Banana stakeholders appealed to President Rodrigo Duterte to stop the Department of Agrarian Reform from reviewing the so-called agribusiness ventures arrangement in the industry.
AVA refers to the entrepreneurial collaboration between agrarian reform beneficiaries and private investors in the implementation of an agriculturally-related business venture involving lands distributed under the Comprehensive Agrarian Reform Program.
The Department of Agrarian Reform is currently reviewing existing AVAs, also known as leasebacks agreements.
Banana stakeholders said the government’s interference in live contracts was unconstitutional and would provide disincentives to local and foreign investors.
“This interference has changed the strategic direction of local corporate farms in relations to their expansion plans,” the stakeholders said
The Pilipino Banana Growers and Exporters Association also expressed concern over a proposed bill in Congress that aims to regulate agribusiness ventures in areas under land reform.
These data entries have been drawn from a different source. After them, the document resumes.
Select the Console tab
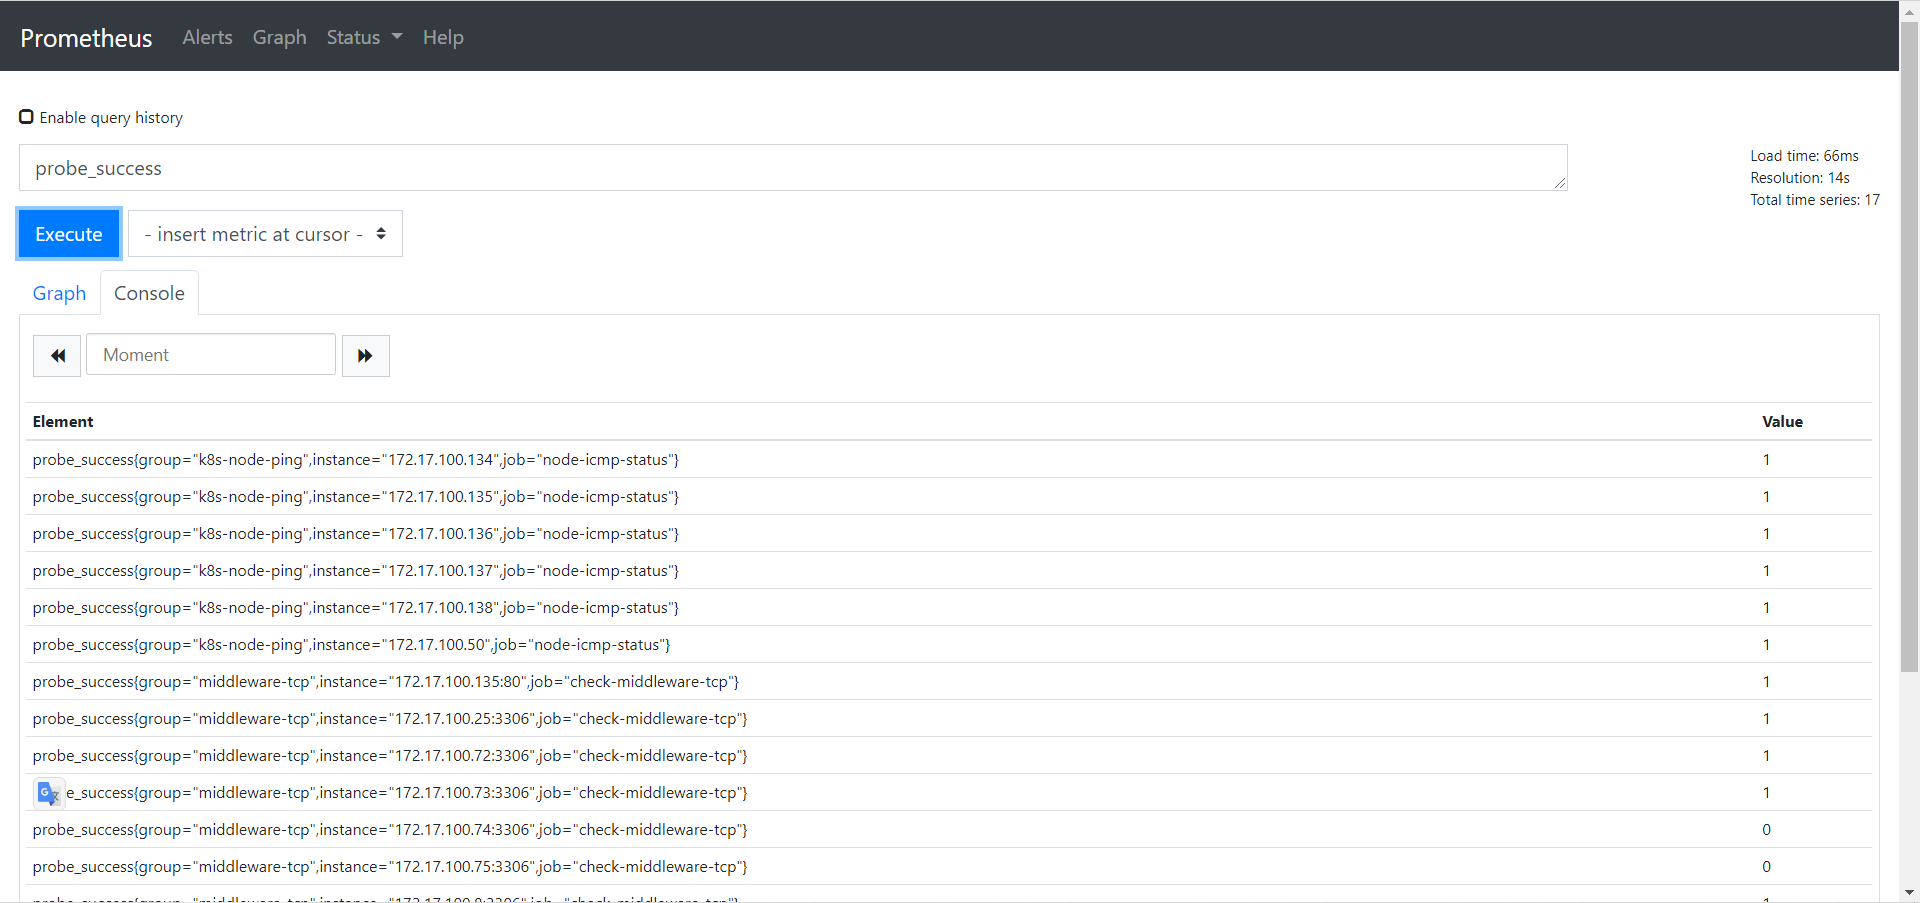Screen dimensions: 1920x903 click(x=149, y=293)
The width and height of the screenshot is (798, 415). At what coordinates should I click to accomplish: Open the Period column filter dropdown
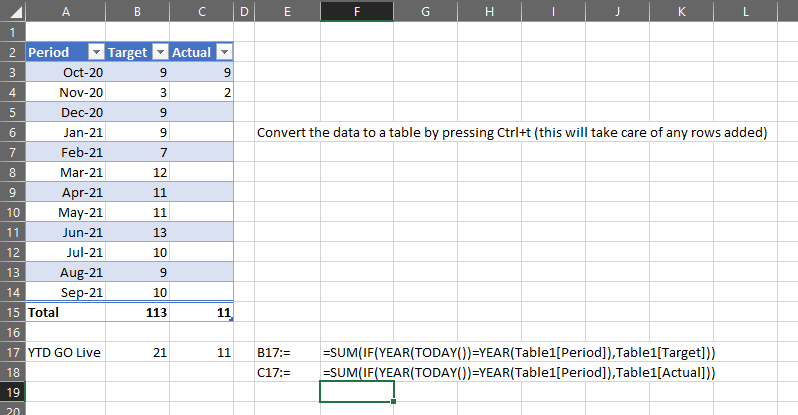tap(96, 52)
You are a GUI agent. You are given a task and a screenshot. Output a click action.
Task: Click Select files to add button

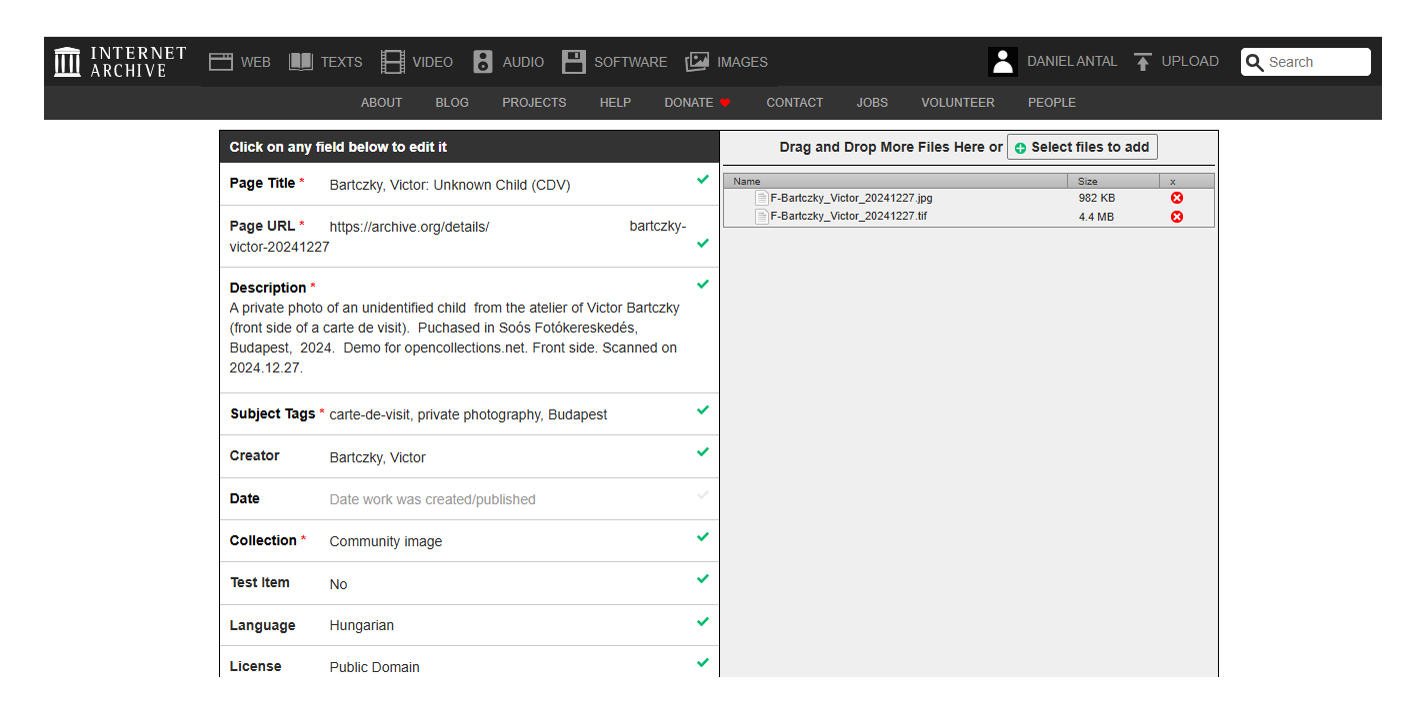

House Bill 5161 proposed to make all agribusiness venture agreements subject to the approval of the Presidential Agrarian Reform Council.
Stakeholders said government policy and consistency would play a very vital role in the stability of supply of banana and strategic direction of investors who were contemplating to invest in large-scale banana farming.
Aside from AVAs, the stakeholders also expressed concern on the spread of Panama disease and the high import cost and unfavorable tariff rates.
The Mindanao Development Authority said typhoon Pablo which hit the country in 2012, spread the usarium wilt TR4 Panama Disease from Compostela Valley to Agusan provinces.
The agency said more than 10,000 hectares were already infected with Panama Disease. Aside from this, the El Niño dry spell that hit Mindanao resulted in a 15 to 20-percent drop in production which eroded the competitiveness of Philippine bananas.
“The exorbitant import costs for the fruit and unfavorable tariff rates have motivated importers to look elsewhere for cheaper alternative sources,” said PBGEA executive director Stephen Antig.
Antig said the type of banana the Philippines was cultivating slaps had hefty import duties ranging from 10 to 40 percent of the value of goods.
Banana is one of the country’s top agricultural exports, second only to coconut oil. The Philippines is also the second largest banana exporter in the world, making the banana industry a consistent top dollar earner.
The banana plantations in Mindanao cover about 83,000 hectares and employ more than 330,000 workers, supporting a total of two million people.